EE results are illustrated in Fig. 8.15 considering MRC and ZF decoders. It can be observed that EE degrades for low (<3) and high (>8) ADC resolution obtaining the optimal results for ADC resolution of 5–6 bits for ZF decoders and 4–5 bits for MRC implementations. There is also a large improvement when the number of antennas is scaled from M = 20 to M = 40. The duplication in the number of antennas creates an improvement in data rate that is larger than the growth of power consumption. However, when the number of antennas are increased to large values, the increment in power consumption of the RF chains is not compensated with large rate gains, creating degradation of the system energy efficiency.

Fig. 8.15
figure 15

Energy efficiency of MRC and ZF systems with an ADC resolution varying from 1 to 12 bits and with a BS with M = 10, 50, 200 and L = 4 active users

Surfaces plot are employed to illustrate the dependence of EE with ADC resolution and BS antennas. The results for ZF and MRC are shown in Figs. 8.16 and 8.17, respectively. In these figures, the maximum value of EE is indicated for both implementations. In case of ZF decoders, the maximum energy efficiency is reached using a BS with M = 40 antennas and ADC resolution of 6 bits. For MRC, 4 bits of resolution and 60 antennas are the optimal values. The low requirements in terms of number of BS antennas, 40–60, are justified by the fact that only L = 4 active users are considered. When the number of users is increased, it is demonstrated that a larger number of antennas are required [24].

Fig. 8.16
figure 16

Energy efficiency of ZF systems with an ADC resolution varying from 1 to 12 bits and with a BS with M = 10–250 and L = 4 active users

Fig. 8.17
figure 17

Energy efficiency of MRC systems with an ADC resolution varying from 1 to 12 bits and with a BS with M = 10–250 and L = 4 active users

It is also worth to mention that the use of large number of antennas is useful to mitigate the impairments of the RF front-end as is demonstrated for the case of ADC quantization noise . In this evaluation, only quantization noise is included. If other impairments are added, large number of antennas at the BS will be required to average out the harmful distortion.

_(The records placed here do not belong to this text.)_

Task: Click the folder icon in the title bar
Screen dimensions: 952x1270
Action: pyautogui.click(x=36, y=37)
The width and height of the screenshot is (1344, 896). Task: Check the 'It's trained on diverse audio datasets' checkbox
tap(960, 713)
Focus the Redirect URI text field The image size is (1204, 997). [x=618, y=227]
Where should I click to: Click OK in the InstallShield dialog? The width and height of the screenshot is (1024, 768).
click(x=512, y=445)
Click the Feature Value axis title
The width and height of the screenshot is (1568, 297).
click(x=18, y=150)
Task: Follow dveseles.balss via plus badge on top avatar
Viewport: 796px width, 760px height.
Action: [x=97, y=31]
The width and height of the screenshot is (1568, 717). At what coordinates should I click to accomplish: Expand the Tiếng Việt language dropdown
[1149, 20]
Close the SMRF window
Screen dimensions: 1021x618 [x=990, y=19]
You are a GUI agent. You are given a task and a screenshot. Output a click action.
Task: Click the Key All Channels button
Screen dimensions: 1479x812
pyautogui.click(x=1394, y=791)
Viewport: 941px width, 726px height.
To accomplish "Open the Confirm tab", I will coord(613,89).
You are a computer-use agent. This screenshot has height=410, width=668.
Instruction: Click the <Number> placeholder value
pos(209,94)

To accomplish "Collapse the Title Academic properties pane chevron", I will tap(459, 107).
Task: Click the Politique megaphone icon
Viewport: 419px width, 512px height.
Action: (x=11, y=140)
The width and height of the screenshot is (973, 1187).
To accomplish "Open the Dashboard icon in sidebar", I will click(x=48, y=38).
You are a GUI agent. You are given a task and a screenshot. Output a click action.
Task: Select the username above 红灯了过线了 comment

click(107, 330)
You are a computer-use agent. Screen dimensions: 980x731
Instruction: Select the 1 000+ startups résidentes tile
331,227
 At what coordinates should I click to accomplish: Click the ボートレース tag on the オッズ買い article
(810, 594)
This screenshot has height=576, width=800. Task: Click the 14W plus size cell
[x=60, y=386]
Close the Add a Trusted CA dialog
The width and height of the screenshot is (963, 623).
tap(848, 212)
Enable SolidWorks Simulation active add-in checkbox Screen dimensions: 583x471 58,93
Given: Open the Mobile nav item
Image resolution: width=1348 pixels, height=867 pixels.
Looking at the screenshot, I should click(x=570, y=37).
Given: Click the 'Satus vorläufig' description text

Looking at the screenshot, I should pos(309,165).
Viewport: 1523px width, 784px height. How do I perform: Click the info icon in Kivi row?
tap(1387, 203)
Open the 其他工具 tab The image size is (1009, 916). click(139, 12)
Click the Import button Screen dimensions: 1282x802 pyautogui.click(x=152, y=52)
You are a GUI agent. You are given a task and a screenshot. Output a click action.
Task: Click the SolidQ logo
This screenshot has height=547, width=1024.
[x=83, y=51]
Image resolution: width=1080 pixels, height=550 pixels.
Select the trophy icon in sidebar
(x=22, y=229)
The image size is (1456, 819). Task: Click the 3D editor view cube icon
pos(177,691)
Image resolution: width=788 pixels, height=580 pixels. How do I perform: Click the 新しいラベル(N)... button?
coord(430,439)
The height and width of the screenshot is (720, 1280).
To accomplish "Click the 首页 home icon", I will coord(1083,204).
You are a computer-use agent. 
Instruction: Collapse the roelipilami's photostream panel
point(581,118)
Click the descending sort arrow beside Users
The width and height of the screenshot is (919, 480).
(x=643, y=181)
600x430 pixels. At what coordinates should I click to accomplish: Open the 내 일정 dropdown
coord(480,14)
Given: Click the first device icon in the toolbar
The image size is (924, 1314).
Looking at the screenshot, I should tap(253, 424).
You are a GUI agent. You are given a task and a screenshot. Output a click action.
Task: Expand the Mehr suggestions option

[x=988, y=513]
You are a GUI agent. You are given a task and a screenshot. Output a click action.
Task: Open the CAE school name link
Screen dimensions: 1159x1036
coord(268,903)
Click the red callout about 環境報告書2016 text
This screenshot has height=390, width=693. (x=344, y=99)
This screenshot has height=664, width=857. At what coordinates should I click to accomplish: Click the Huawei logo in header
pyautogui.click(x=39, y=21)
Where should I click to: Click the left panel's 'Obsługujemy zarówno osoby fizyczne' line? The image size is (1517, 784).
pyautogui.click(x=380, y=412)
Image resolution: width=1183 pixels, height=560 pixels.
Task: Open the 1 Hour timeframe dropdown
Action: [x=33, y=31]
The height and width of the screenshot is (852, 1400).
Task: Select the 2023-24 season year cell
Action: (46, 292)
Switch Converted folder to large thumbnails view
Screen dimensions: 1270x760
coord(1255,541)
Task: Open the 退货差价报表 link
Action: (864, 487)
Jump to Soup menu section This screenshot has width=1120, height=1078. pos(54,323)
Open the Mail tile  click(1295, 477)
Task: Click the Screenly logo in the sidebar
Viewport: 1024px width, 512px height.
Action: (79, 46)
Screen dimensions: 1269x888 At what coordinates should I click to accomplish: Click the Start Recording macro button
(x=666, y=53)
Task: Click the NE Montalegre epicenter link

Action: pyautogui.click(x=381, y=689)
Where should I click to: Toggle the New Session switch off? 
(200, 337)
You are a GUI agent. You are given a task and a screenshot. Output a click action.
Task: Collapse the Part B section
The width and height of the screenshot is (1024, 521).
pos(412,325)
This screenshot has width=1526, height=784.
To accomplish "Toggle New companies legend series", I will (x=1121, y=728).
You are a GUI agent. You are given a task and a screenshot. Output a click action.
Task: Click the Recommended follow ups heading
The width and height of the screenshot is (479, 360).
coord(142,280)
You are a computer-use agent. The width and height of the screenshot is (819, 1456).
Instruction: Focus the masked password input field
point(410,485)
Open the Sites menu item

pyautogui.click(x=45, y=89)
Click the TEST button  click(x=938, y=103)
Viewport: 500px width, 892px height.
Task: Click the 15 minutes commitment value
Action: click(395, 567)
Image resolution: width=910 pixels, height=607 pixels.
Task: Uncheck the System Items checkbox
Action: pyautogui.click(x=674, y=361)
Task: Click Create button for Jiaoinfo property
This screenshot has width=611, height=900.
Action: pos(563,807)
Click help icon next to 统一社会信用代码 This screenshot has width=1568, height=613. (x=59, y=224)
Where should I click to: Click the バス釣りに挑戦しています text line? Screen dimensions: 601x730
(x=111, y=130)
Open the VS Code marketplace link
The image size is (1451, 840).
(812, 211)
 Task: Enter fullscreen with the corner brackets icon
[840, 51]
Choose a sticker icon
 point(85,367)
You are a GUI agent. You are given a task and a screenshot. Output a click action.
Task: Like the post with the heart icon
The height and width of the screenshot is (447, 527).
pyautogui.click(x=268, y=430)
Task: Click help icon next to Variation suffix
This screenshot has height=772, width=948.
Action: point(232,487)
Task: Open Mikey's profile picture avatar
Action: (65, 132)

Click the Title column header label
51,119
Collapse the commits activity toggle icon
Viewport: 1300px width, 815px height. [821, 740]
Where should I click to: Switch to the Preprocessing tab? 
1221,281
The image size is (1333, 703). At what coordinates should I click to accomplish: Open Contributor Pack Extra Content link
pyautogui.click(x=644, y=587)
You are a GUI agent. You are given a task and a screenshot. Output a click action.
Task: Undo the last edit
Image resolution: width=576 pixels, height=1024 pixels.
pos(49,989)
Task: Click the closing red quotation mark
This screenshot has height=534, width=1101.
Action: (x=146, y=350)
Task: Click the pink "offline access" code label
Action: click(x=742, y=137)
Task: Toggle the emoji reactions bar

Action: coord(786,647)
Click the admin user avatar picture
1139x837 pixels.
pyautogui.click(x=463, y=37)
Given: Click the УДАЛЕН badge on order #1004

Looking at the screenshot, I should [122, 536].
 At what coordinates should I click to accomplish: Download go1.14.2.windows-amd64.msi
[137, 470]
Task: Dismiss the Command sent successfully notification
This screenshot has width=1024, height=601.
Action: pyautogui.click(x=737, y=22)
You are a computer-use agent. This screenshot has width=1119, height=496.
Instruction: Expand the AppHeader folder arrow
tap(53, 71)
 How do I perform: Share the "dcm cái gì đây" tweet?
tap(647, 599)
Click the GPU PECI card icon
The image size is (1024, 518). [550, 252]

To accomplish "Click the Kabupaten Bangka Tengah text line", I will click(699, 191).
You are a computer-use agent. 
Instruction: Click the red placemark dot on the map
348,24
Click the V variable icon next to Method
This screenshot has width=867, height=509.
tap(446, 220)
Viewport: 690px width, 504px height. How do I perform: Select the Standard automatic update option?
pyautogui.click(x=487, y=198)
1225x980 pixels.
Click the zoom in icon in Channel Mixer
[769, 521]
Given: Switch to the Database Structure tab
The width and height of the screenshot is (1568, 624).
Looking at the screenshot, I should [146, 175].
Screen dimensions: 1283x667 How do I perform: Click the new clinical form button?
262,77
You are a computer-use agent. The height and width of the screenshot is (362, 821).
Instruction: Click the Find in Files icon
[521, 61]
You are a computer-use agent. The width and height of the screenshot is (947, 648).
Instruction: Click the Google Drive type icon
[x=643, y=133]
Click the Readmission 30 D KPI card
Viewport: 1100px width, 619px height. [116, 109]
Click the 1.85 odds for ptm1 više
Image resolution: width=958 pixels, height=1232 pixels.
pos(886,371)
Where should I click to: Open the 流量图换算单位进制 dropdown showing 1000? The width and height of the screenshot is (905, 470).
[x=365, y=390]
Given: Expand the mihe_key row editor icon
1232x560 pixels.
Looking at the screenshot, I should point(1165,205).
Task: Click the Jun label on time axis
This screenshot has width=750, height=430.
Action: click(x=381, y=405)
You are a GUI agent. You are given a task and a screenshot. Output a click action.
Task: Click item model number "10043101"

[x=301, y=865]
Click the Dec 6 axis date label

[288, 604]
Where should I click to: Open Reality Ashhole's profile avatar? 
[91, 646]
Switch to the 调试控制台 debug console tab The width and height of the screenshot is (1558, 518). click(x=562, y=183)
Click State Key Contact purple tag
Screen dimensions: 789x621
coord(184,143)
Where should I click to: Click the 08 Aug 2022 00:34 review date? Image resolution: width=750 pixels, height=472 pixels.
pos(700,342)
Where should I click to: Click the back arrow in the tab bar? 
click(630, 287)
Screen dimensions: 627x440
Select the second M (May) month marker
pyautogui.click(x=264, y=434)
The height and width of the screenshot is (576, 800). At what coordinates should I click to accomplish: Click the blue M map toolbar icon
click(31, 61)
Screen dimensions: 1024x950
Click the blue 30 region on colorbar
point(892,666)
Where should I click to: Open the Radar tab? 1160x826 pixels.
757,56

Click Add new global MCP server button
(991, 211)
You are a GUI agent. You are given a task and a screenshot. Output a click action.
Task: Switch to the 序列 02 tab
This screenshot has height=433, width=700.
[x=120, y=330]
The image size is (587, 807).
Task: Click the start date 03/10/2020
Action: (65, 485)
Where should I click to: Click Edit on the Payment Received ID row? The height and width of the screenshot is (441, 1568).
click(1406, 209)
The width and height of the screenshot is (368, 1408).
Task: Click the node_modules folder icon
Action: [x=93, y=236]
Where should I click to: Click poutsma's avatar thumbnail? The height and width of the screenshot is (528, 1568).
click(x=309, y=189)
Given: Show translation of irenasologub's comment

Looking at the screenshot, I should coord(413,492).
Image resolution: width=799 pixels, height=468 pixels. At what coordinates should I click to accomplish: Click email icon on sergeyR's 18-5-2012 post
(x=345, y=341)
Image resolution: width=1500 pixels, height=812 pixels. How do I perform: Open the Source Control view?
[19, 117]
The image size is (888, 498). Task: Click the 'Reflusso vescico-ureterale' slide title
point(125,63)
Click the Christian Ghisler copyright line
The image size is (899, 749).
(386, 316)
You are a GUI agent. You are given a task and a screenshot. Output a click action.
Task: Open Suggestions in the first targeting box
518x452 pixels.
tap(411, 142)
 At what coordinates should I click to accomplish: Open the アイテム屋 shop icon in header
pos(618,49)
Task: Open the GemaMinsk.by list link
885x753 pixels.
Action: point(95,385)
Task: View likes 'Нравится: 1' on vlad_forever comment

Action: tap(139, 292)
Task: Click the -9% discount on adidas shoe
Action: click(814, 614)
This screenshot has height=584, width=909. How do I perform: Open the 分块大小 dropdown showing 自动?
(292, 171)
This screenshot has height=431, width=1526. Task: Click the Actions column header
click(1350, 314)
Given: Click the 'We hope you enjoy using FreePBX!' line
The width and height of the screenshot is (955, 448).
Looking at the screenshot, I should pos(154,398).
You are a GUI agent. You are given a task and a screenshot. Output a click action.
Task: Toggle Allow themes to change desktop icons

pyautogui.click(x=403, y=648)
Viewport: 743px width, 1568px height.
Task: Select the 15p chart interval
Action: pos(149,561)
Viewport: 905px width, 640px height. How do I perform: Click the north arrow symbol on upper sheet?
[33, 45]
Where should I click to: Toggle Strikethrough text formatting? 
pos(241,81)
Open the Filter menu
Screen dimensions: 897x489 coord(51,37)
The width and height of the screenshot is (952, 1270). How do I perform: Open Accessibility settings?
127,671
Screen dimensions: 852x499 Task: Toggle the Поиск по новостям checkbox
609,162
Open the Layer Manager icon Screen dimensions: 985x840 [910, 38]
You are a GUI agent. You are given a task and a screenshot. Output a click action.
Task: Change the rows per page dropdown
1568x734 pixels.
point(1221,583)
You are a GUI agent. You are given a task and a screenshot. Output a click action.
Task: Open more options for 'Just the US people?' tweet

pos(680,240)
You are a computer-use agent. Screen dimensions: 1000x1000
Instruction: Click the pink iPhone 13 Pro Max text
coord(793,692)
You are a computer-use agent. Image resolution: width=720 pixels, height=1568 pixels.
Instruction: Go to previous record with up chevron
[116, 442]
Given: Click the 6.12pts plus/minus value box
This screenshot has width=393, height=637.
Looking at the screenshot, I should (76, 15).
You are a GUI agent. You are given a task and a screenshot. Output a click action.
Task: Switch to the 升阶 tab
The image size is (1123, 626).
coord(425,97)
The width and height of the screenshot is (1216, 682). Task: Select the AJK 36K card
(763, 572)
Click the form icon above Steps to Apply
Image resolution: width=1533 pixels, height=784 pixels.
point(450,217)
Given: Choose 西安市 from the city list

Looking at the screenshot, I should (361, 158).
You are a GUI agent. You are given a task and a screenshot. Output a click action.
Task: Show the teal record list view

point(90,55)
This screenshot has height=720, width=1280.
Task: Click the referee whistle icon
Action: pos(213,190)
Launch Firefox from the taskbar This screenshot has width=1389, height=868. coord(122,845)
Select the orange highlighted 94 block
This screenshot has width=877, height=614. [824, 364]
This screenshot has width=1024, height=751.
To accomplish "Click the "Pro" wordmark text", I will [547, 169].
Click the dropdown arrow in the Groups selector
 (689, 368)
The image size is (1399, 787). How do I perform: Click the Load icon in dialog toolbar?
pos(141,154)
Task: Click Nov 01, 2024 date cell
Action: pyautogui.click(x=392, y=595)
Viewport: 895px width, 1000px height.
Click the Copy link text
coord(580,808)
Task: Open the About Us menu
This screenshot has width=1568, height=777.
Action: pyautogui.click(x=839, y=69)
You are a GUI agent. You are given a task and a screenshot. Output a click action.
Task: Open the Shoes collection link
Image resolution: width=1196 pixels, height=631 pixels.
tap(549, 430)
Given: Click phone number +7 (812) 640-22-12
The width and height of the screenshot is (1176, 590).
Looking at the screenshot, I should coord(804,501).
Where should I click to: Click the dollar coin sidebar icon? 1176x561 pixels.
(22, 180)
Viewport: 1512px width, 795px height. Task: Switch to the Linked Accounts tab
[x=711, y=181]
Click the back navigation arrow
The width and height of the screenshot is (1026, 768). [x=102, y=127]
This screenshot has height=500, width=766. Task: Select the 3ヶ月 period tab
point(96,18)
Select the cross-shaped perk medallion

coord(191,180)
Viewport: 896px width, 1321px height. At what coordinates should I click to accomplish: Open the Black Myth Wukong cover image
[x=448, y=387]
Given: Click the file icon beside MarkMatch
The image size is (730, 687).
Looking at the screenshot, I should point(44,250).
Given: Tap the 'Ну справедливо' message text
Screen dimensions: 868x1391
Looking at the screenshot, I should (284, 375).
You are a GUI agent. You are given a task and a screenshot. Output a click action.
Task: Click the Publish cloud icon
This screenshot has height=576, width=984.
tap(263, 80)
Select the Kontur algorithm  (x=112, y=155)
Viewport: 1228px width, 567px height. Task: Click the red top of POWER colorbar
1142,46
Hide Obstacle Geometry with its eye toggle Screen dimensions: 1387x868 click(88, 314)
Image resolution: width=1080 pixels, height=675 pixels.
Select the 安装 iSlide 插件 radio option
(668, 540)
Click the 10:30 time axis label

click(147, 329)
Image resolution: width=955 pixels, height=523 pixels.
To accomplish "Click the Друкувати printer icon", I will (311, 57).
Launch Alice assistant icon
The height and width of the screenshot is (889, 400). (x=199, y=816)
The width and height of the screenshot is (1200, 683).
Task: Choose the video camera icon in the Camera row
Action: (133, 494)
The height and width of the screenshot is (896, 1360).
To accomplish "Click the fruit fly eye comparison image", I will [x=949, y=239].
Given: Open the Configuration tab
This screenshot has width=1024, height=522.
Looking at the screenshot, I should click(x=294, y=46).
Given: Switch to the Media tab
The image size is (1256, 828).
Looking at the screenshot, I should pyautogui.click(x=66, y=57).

The quantization noise employed in this section follows an additive model and its effects are similar to distortion noise generated by an LNA, inter-carrier interference (ICI) due to oscillator phase noise and carrier frequency offset all modeled by Gaussian noise (for large number of OFDM subcarriers). The mitigation of RF impairments provided by MaMIMO systems allows low-cost and low power consumption hardware that is mandatory when hundreds of receiver chains to be implemented.

6 Summary of the Key Points

Massive MIMO is a technology with high potential to reach energy-efficient wireless solutions. The use of large number of antennas minimizes the effect of the RF front-end imperfections and allows the implementation of low cost/low power consumption hardware. There are several issues that must be addressed to get a full expansion of MaMIMO systems. Pilot contamination in multicell scenarios, channel reciprocity, and antenna coupling are challenging topics to be investigated.